[EXTRACT PROVIDED]:
* * * * * * *
# bay spear fishing



## King Mike (Apr 15, 2008)

Did a little bay spearfishing with a buddylast week and finially got the photos on a disk.. here they are a couple sheepshead from one of the only bridges you can actually spearfish in chactawhachee bay... anyway spent about an hour in the water in maybe 6 ft. vis. shota fewfish but it was quiet challenging with a big gun like the one i have because everytime i would see the fish they pretty much were trying to swim away because they saw the gun before they saw me so im thinking about buying a smaller one for the bay... anyway good day for our first time actually spearfishing...(we just got certified maybe a month ago) Anyway he beat me by one... i shot 5 and he shot 6...but i did have the biggest.. Anyone segestions of smaller guns for low visibility???


----------



## flyingfishr (Oct 3, 2007)

Nice haul, is that an albino sheephead Looks kind of pinkish.


----------



## GrouperNinja (Oct 30, 2007)

Nice catch. Besides a smaller gun one trick is to go below and shoot up. You can make out thier siloute against the surface. Low vis also will give you a slight advantage they usually dont look down until its too late.


----------



## Clay-Doh (Oct 2, 2007)

Sweet job dude!!! Sheephead are the best. NAd what mike said, get in between the pilings a lil, and look up at there sillouettes.


----------



## King Mike (Apr 15, 2008)

It seemed like all of the fish were right above the thermacline but the problem was that once we got into the thermacline the visibility went to pretty much zero (couldnt see the end of my spear) so it was difficult to get up under them we pretty much just went really slow and kind of hid behind the pillings to shoot these.. it was def. fun i cant wait to get out in the gulf where you can actually see... anyway thanks for the advise!


----------



## Clay-Doh (Oct 2, 2007)

No problem man! Your gonna love it when you get out there!!


----------



## DukeDevil91 (Oct 18, 2007)

what bridge is that?


----------
* * * * * * *
[RECORDS FOR THE EXERCISE]:
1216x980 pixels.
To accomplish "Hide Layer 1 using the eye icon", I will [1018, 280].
* * * * * * *
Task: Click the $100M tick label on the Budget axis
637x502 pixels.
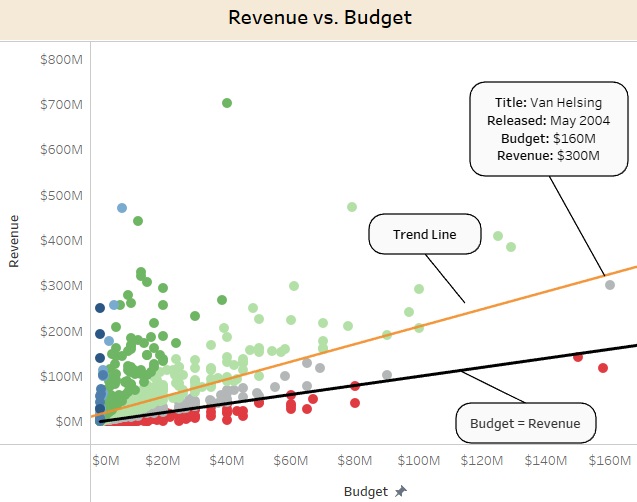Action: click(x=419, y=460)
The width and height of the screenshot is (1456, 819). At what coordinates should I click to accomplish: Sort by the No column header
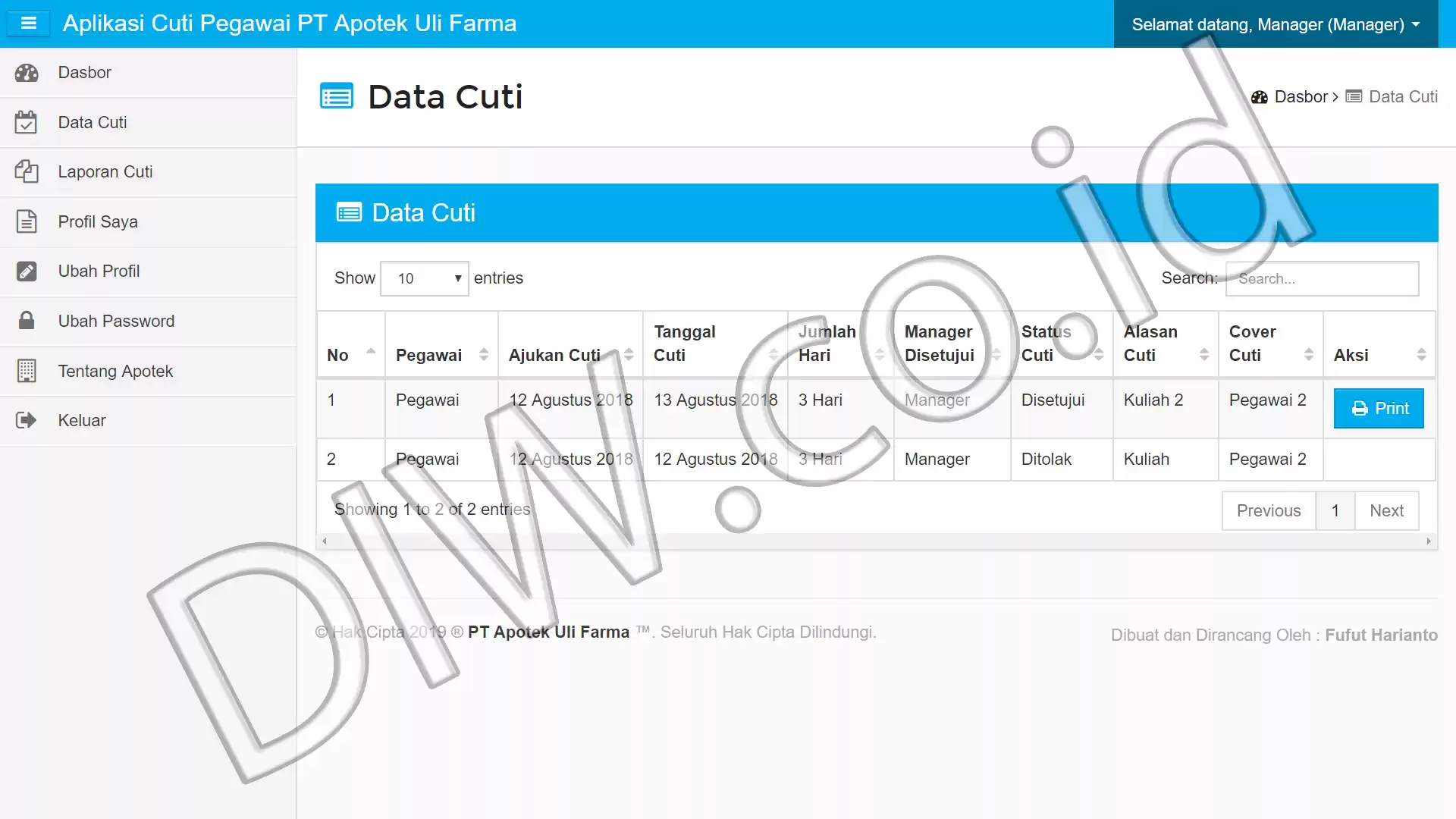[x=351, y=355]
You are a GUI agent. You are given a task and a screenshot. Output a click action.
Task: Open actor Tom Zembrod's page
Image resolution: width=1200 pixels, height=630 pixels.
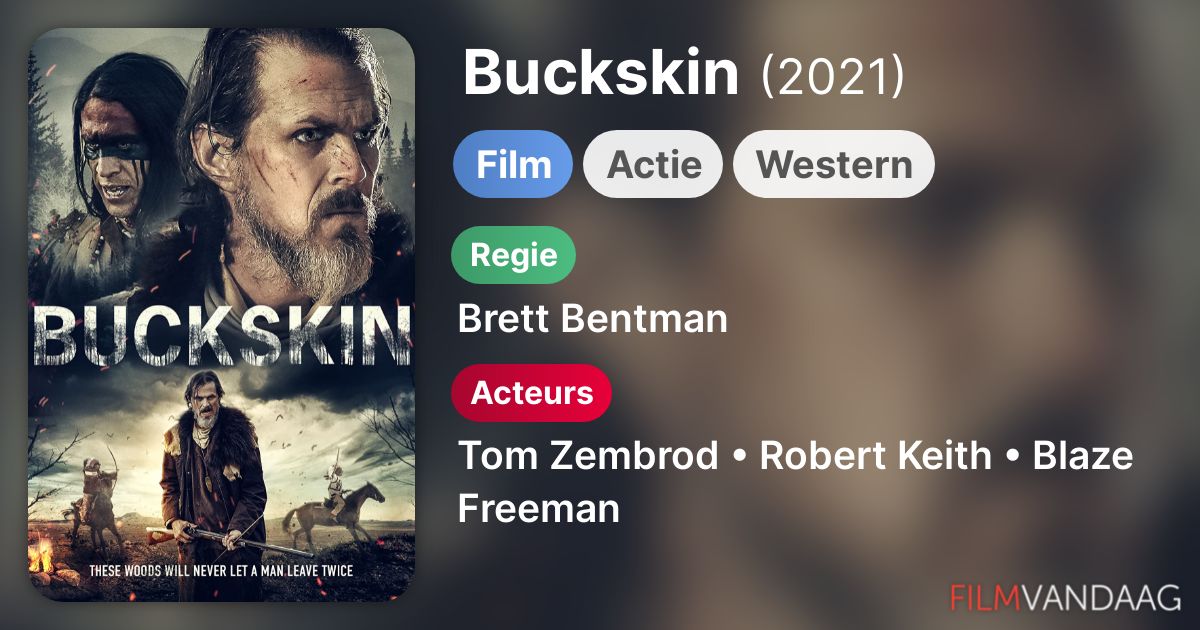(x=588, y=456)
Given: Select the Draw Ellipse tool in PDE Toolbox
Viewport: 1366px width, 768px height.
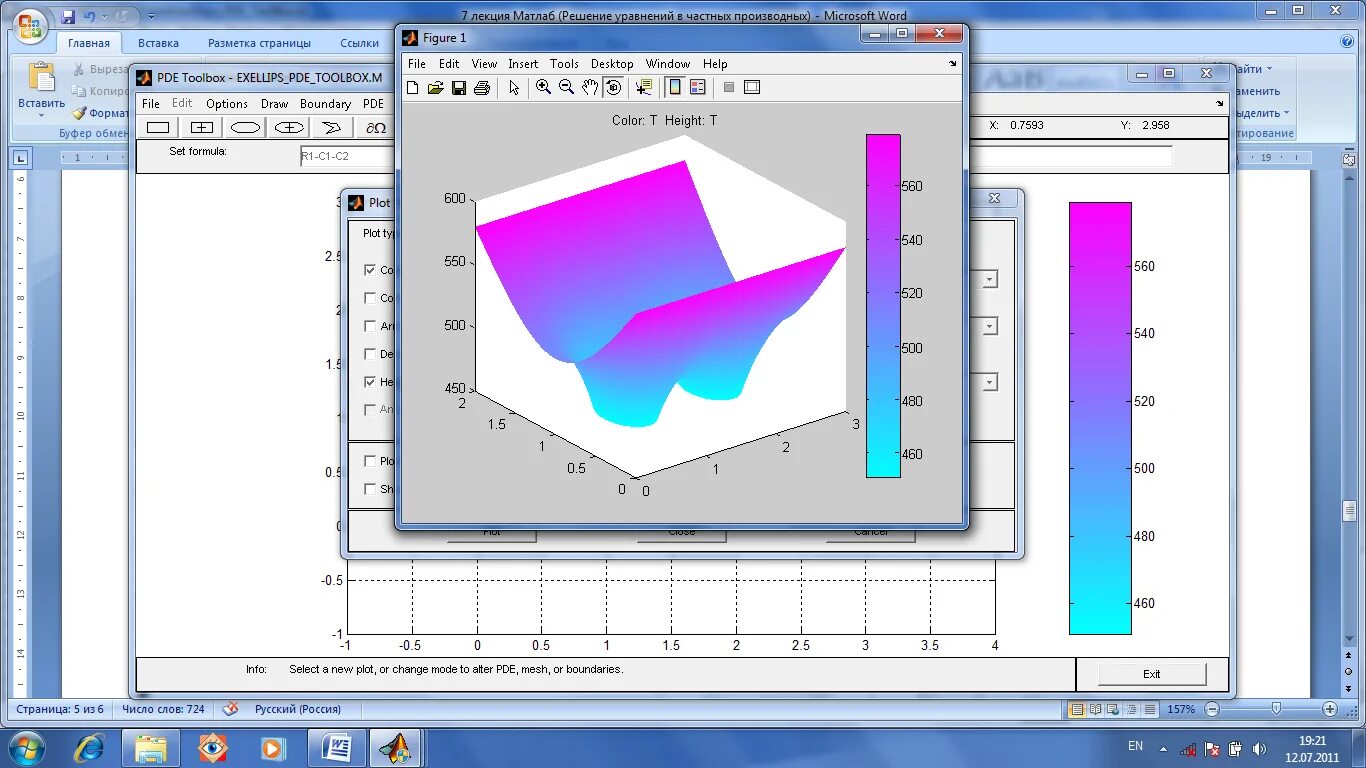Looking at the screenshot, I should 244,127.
* * * * * * *
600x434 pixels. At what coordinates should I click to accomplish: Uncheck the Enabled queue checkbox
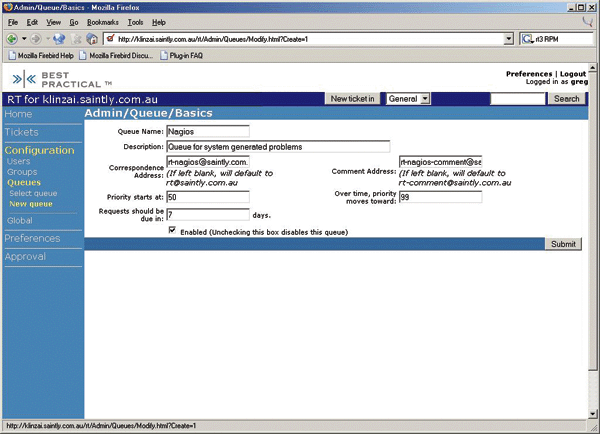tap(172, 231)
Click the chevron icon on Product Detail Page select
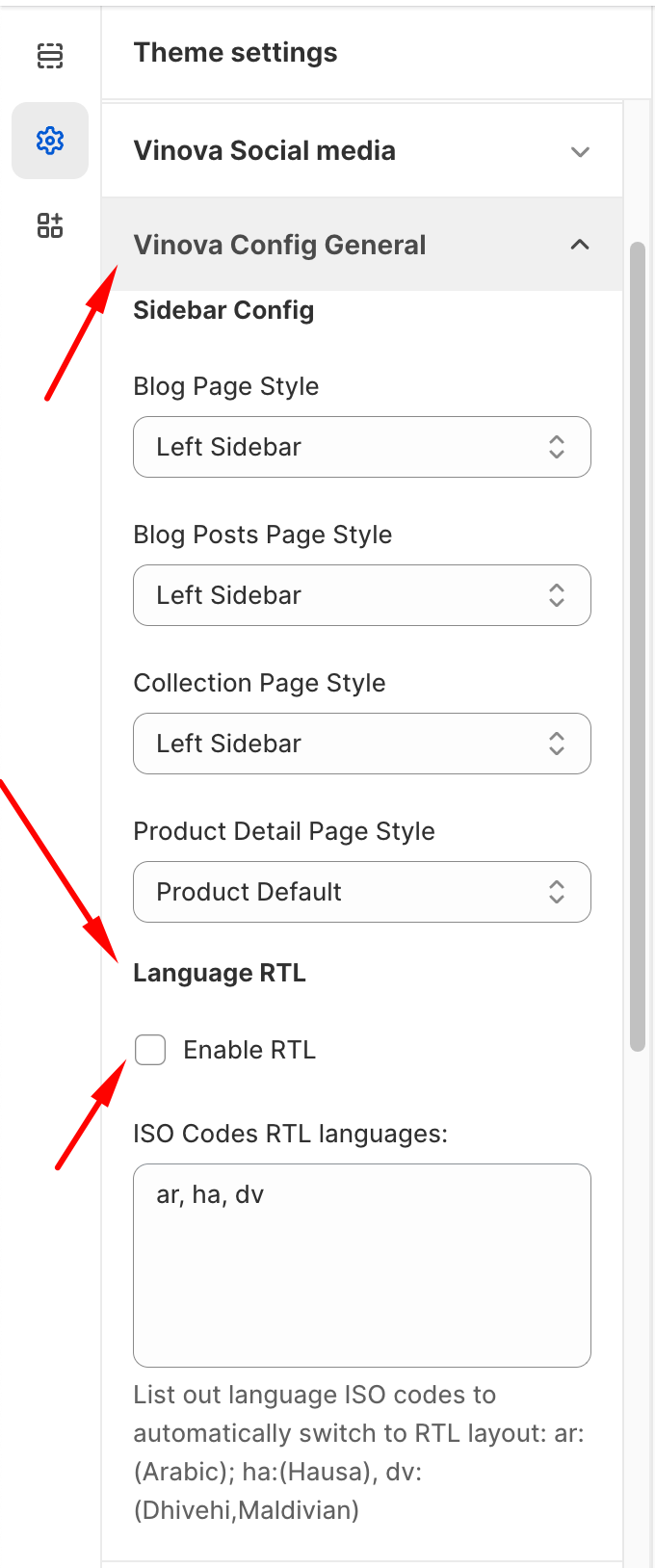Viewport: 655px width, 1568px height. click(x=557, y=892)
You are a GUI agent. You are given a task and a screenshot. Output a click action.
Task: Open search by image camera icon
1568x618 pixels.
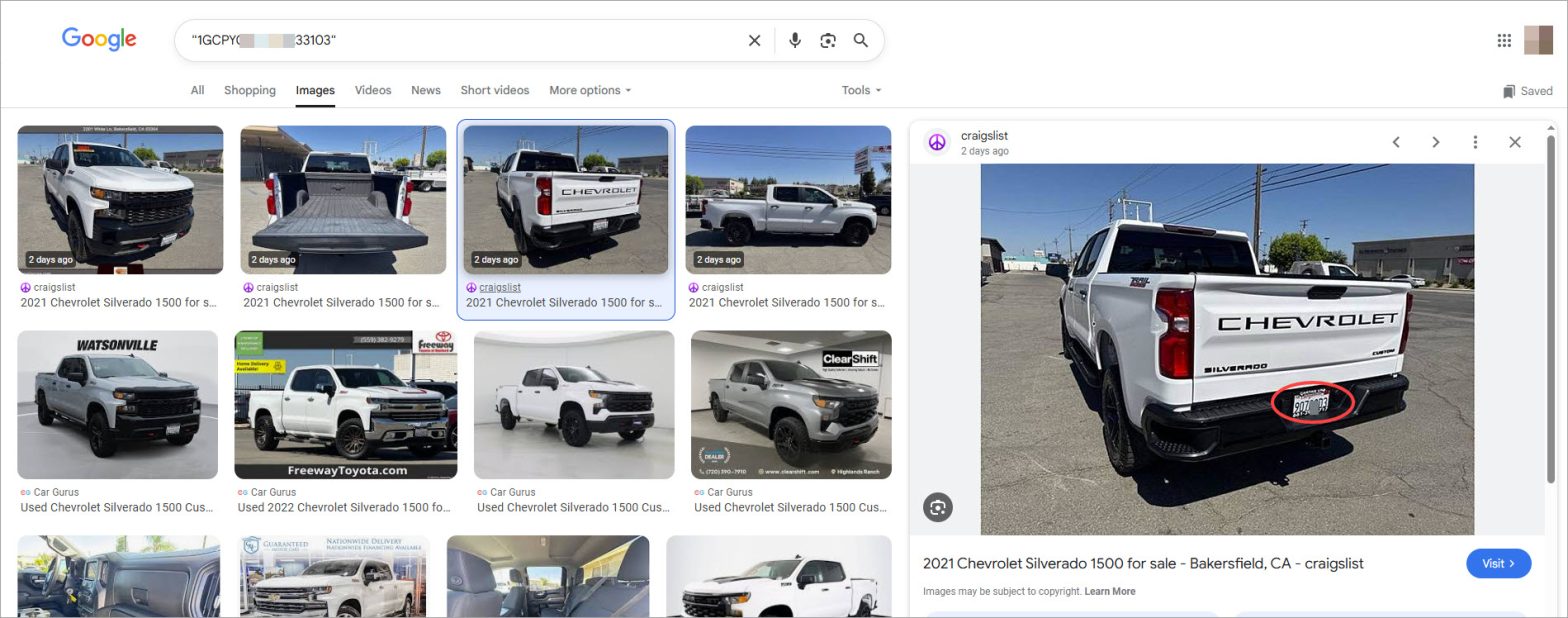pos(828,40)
* * * * * * *
[THE TASKS]:
a. In the thread on bay spearfishing, translate the sentence "Besides a smaller gun one trick is to go below and shoot up." into Spanish.
b. Reproduce the records from the line with "1216x980 pixels." to the line with "will [1018, 280].", requests included, shifting every coordinate in the answers up by 94. Give those lines alone.
The spearfishing thread and the records have nothing to do with each other.

[FULL ANSWERS]:
a. Además de un arpón más pequeño, un truco es bajar y disparar hacia arriba.

b.
1216x980 pixels.
To accomplish "Hide Layer 1 using the eye icon", I will [1112, 374].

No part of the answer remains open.